When I was a kid I lived on Carver Street in the Larimar Avenue section of East Liberty. My family migrated to the Penn Hills suburbs (called only Penn Township in those days) when I reached the third grade. I lived in that small ethnic Italian section of Pittsburgh, that sent more men to fight in World War II than any other part of the country at the end of an era. Larimar Avenue read like a bildungsroman out of the 1930's or 1940's. My parents would take me there vicariously in almost everything we did. Sunday mornings my father would drive down to the Italian Pastry and grab a most satisfying selection of Sfogliatelle, Pasticciotti Canoli, Napoleons Eclairs Ricotta Tarts and Nut Horns. It was truly the stuff that they eat in heaven when there having a treat. Today you can still get yourself to Monroeville and buy the same quality pastries, but you may have to remortgage your house to afford them. My parent’s friends would drop in frequently and I would hear, embellished, of course, stories about the "old" neighborhood. I can still remember the parades of men dressed in red uniform slowly marching and playing brass insturments and the carnival that was held in the lot across from the Larimar School. I went to catechism at Help A Christian Church and I remember the gang of kids that hung out around Carver Street.

There was, I believe still is, an institution in that section of town called The Kingsley House. Summer evenings, the neighborhood would gather, sit as best we could in the stone playground and watch movies that started at the dark end of twilight.

More often than not they would be films of the Bowery Boys.(Or the East End Kids) The strangeness of all this cultural clash is that I felt more like I grew up in 1940 than I grew up in the "Happy Days" of the fifties and sixties. (Make no mistake about it I love Rock n Roll from Bill Haley on and still shiver when Mr. Dadier enters the classroom.)

It wasn't the dupe, the comic heart of the group, Horace Debussy "Sach" Jones (Glimpy, Dippy or just plain Goofy) played by Huntz Hall but the leader, the intellectual of the group, Terrence Aloysius "Slip" Mahoney (aka Ethelbert Muggs McGinnis and an assorted few others), played by Leo, that I adored. And the words that came out of his mouth!
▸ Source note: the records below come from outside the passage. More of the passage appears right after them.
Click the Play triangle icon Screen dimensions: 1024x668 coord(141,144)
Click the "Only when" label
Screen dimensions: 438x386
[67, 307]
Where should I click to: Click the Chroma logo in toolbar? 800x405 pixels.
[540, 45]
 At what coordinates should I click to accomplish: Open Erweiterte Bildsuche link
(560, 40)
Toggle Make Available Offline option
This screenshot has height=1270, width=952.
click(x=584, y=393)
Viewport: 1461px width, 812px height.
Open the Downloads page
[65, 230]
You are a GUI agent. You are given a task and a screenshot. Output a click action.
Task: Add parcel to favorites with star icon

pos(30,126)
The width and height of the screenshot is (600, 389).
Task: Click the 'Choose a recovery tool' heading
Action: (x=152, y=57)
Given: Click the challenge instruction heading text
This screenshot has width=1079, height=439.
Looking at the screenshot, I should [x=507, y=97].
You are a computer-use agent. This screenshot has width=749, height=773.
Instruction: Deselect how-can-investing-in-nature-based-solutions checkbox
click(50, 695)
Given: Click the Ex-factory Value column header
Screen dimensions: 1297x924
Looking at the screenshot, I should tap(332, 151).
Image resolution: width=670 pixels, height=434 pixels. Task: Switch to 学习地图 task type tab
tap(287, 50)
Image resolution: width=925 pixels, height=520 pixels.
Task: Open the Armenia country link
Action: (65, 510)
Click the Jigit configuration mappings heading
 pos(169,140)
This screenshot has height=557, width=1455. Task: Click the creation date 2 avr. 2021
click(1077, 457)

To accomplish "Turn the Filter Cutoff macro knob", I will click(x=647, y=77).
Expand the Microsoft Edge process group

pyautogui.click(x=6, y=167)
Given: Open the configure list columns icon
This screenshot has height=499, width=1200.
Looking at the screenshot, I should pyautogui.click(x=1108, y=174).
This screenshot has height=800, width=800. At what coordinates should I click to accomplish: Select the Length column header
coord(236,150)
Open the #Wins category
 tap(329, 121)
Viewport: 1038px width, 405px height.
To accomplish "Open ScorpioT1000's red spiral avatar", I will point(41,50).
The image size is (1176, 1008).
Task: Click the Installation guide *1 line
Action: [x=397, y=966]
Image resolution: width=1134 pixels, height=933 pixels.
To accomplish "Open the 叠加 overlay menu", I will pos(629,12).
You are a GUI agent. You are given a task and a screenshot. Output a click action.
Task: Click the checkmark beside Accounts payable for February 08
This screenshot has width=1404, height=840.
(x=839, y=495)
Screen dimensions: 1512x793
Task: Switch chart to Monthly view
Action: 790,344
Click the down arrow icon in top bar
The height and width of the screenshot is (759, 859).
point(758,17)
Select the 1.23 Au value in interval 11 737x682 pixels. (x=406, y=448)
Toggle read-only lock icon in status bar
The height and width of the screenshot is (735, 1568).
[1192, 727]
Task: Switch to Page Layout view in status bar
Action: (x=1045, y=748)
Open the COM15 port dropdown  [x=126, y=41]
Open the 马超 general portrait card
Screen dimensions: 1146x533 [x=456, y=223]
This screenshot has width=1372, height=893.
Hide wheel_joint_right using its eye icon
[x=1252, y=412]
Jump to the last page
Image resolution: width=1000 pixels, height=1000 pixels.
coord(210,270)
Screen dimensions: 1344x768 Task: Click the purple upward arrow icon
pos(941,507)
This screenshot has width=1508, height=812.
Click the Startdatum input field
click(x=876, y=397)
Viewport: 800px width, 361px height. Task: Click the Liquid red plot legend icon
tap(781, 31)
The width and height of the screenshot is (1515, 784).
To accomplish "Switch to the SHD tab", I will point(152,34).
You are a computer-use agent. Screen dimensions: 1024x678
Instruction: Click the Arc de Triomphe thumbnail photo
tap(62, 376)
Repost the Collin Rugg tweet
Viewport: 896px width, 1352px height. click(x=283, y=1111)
Here is the rest of the Bowery line-up: Bobby Jordan as Bobby, Billy Benedict as Whitey, David Gorcey as Chuck, Bennie Bartlett as Butch, Gabriel Dell in many roles and we can never forget Bernard Gorcey as Louie Dumbrowski, proprietor of Louie's Sweet Shop (honorable mention for Billy Halop and Bernard Punsley in the original Dead End Kids)

It wasn't until years later that I discovered that the Dead End Kids had started in a series of Warner Brother’s socio serious crime films, starring with the likes of Bogart, Cagney, Pat O'Brien and John Garfield. Yikes, I thought, how appropriate, considering that all humor comes from a very deep well. Well?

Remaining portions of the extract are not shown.